Il sindaco di Saluzzo ha rimarcato l’unicità di questa iniziativa: «Nessuno si è tirato indietro ed è forse la prima volta in Italia, di certo la prima in Piemonte, che un territorio si autotassa per migliorare i servizi sanitari». Calderoni ha annunciato anche il coinvolgimento della cosiddetta “società civile”: «Tutti paghiamo le tasse per contribuire alla Cosa pubblica, ma quando c’è un obiettivo più alto decidiamo di fare passi ulteriori come questa raccolta straordinaria. Questo è un segnale che dal Saluzzese va alla politica regionale e nazionale. Auspico che l’entusiasmo dei sindaci, grazie alle associazioni legate alla Sanità, venga diffuso a tutta la cittadinanza per arrivare a coprire in pochi mesi il 100 per cento della somma richiesta per la riqualificazione della Dialisi».

Icardi: investimento sul futuro

L’assessore Icardi ha aperto il suo intervento con un «grazie per l’impegno e la collaborazione perché è la prima volta». «I Comuni, le associazioni e le realtà sociali del Saluzzese – ha osservato – dimostrano ancora una volta una straordinaria sensibilità e attenzione verso l’assistenza sanitaria sul territorio, facendo concretamente squadra con la Sanità regionale. Il potenziamento del Centro Dialisi di Saluzzo è un investimento sul futuro, nell’ottica del rafforzamento dei servizi sanitari di prossimità che permarranno nell’ospedale cittadino anche dopo la costruzione del nuovo ospedale di Saluzzo-Savigliano. Sono grato alle comunità del territorio che partecipano con entusiasmo e generosità a questa operazione che permette il raggiungimento di obiettivi altrimenti non scontati». L’assessore ha spiegato che i posti nella nuova Dialisi saranno 12-14, con la possibilità di aumentarli nel tempo.

Demarchi: vittoria del territorio

Il consigliere regionale e comunale di Saluzzo Paolo Demarchi ha definito l’iniziativa «una vittoria del territorio». E’ intervenuto Giovanni Damiano, presidente dell’associazione «Officina delle Idee per l’ospedale di Saluzzo»: «Come associazioni legate all’ambito sanitario stiamo già lavorando a questo progetto con la creazione di un logo che sarà presentato a breve. Siamo aperti alla collaborazione con tutti. Il Saluzzese ha più volte dimostrato di tenere molto al suo ospedale».

I partner privati

Fondi saranno stanziati per la Dialisi anche dalla Fondazione Cassa di Risparmio di Saluzzo.
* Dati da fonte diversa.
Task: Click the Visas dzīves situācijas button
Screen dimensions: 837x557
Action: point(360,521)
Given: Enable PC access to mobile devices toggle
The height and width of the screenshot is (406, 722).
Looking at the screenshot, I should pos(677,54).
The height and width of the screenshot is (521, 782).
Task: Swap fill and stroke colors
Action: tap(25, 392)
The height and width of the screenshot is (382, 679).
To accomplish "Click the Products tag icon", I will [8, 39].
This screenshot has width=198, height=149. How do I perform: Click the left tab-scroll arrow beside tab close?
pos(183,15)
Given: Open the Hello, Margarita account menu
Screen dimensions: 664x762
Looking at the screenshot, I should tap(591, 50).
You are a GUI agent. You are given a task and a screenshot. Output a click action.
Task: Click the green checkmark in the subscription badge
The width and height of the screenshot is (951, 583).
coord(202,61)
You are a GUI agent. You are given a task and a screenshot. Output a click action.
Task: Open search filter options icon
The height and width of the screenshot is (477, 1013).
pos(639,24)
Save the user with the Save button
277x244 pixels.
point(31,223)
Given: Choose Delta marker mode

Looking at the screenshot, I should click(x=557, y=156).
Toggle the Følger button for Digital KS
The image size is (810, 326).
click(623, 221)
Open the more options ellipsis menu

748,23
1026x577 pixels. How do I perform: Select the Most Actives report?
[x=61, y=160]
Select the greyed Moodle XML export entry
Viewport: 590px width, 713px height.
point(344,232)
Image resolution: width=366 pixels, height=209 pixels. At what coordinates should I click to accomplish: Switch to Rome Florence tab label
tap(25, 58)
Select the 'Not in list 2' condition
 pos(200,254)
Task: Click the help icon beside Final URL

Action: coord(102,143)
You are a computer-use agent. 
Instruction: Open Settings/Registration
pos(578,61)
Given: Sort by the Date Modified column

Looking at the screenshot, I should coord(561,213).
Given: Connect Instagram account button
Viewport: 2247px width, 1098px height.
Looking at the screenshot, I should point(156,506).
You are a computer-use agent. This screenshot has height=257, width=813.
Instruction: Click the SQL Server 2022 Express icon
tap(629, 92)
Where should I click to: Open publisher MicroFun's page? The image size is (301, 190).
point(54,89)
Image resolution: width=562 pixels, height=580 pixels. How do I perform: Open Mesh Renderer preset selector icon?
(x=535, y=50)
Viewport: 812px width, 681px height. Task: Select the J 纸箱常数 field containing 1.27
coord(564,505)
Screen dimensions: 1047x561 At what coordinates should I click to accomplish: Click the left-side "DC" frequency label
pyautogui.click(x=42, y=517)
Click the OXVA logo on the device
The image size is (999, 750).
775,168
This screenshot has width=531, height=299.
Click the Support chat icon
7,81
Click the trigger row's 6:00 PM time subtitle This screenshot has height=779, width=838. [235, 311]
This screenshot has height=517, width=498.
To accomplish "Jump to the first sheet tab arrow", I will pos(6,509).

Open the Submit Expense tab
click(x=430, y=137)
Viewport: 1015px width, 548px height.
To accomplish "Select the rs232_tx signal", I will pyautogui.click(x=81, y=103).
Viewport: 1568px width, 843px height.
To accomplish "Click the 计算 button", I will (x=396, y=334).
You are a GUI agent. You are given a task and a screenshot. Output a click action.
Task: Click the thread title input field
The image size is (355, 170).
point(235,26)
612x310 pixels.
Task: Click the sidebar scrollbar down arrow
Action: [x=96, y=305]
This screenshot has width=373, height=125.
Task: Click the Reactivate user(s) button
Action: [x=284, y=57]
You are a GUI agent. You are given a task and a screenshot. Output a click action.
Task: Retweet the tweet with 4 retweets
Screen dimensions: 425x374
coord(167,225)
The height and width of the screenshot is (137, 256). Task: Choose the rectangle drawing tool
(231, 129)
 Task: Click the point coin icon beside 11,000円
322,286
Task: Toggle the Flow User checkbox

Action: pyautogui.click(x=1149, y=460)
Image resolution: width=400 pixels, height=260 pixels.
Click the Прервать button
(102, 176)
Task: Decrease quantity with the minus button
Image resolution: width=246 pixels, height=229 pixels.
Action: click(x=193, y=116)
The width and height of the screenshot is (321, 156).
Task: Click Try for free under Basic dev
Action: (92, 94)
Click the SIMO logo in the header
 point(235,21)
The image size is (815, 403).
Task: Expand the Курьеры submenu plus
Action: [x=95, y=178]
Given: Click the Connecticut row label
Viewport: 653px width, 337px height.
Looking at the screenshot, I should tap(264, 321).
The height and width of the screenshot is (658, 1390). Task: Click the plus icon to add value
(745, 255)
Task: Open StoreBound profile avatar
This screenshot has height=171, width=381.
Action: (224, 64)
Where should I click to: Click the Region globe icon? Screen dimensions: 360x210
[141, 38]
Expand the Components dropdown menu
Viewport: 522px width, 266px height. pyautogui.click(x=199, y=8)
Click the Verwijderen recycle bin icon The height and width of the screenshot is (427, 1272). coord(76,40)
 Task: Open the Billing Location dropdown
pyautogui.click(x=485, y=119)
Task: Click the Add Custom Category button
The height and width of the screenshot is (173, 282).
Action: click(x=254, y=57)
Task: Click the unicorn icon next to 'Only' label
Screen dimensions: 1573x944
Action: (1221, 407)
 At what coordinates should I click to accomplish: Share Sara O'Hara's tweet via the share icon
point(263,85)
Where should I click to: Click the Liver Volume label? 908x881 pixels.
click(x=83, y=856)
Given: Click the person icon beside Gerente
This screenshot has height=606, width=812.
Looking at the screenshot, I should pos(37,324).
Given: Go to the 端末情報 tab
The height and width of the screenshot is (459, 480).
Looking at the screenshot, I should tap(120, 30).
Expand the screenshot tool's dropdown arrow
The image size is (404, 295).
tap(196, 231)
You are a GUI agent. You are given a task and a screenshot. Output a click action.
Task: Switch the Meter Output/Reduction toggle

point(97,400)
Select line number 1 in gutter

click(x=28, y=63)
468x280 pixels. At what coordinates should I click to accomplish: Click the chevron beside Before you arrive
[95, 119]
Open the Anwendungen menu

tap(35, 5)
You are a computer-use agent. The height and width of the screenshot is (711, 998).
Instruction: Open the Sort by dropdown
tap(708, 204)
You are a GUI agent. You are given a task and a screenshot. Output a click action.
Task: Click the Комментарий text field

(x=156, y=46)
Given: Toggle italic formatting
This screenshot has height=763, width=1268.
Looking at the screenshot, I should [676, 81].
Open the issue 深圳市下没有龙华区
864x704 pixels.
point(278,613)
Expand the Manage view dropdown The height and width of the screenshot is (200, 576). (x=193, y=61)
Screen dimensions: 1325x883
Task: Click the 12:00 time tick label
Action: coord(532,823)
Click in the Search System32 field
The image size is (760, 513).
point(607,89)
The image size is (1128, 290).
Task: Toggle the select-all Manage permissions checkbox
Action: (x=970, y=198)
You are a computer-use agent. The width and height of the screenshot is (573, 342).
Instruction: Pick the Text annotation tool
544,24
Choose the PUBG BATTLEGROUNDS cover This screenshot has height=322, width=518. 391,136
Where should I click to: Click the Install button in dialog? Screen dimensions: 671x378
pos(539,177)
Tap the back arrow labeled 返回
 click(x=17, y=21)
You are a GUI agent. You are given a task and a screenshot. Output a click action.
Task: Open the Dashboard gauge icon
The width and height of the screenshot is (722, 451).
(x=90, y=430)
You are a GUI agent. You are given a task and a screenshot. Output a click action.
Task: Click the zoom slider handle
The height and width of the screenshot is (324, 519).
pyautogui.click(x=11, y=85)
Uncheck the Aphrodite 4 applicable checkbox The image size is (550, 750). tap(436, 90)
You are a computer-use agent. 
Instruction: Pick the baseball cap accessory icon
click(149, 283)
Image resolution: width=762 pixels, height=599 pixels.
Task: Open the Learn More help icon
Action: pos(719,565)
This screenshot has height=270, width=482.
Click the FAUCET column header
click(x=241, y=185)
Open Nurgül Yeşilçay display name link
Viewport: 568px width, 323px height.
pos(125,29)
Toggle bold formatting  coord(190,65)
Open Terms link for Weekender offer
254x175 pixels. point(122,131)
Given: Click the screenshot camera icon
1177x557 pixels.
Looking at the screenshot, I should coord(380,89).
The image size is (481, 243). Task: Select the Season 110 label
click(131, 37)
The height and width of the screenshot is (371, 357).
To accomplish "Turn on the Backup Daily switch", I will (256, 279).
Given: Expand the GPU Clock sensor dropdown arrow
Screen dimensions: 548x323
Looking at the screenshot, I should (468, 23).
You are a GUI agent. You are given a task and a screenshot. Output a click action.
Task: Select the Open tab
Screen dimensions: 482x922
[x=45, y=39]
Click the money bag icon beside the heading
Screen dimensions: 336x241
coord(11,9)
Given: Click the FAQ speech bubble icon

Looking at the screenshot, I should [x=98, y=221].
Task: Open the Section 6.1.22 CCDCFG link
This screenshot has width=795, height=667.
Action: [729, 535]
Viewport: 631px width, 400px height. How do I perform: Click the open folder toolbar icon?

Il presidente Marco Piccat ha detto: «Il Consiglio di amministrazione della Fondazione ha deciso di partecipare a questa iniziativa con una cifra importante che diremo in seguito e che rappresenta l’apprezzamento del nostro ente al lavoro e agli sforzi del Comune e di tutto il territorio unito».

Della raccolta faranno parte anche la Croce Verde di Saluzzo, il cui presidente Michele Isoardi ha annunciato lo stanziamento di 20 mila euro, e il Fitwalking del cuore con Maurizio Damilano.

A nome dei sindaci di tutto il Saluzzese hanno preso la parola Paolo Vulcano di Manta («Stiamo ottenendo un risultato straordinario ed è solo l’inizio»), Silvano Dovetta che è anche presidente dell’Unione Montana Valle Varaita («Qui si guarda al bene del territorio sopra ogni cosa e questo è il significato di una mattinata così») e Giancarlo Panero di Verzuolo («Questo progetto rafforza la sanità territoriale»).Per il Consiglio comunale di Saluzzo è intervenuto anche Fulvio Bachiorrini, esponente della minoranza: «Con questa raccolta fondi ci siamo fatti imprenditori e abbiamo
investito sul futuro del Saluzzese».

I Comuni partecipanti

I Comuni e le Unioni che hanno aderito al progetto sono Frassino, Envie, Verzuolo, Melle, Lagnasco, Unione montana Barge Bagnolo, Venasca, Isasca, Unione montana Valle Varaita, Manta, Unione montana Valle Po, Casteldelfino, Scarnafigi, Rossana, Bellino, Cardè, Crissolo, Faule, Moretta, Polonghera, Pontechianale, Rifreddo, Sampeyre, Torre San Giorgio, Costigliole, Oncino e Revello.